Using the method of integration find the area of the triangle ABC,coordinates of whose vertices are A(2,0),B(4,5)and C(6,3)

Answer 1

The correct answer is:\(7units\)
The vertices of ∆ABC are A(2,0),B(4,5),and C(6,3).

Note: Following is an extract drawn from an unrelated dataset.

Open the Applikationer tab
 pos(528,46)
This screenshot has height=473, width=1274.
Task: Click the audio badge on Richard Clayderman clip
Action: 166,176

Equation of line segment AB is
\(y-0=\frac{5-0}{4-2}(x-2)\)
\(2y=5x-10\)
\(y=\frac{5}{2}(x-2)...(1)\)
Equation of line segment BC is
\(y-5=\frac{3-5}{6-4}(x-4)\)
\(2y-10=-2x+8\)
\(2y=-2x+18\)
\(y=-x+9...(2)\)
Equation of line segment CA is
\(y-3=\frac{0-3}{2-6}(x-6)\)
\(-4y+12=-3x+18\)
\(4y=3x-6\)
\(y=\frac{3}{4}(x-2)...(3)\)
Area(ΔABC)=Area(ABLA)+Area(BLMCB)-Area(ACMA)
\(=∫^4_2\frac{5}{2}(x-2)dx+∫^6_4(-x+9)dx-∫^6_2\frac{3}{4}(x-2)dx\)
\(=\frac{5}{2}\bigg[\frac{x^2}{2}-2x\bigg]^4_2+\bigg[\frac{-x^2}{2}+9x\bigg]^6_4-\frac{3}{4}\bigg[\frac{x^2}{2}-2x\bigg]^6_2\)
\(=\frac{5}{2}[8-8-2+4]+[-18+54+8-36]-\frac{3}{4}[18-12-2+4]\)
\(=5+8-\frac{3}{4}(8)\)
\(=13-6\)
\(=7units\)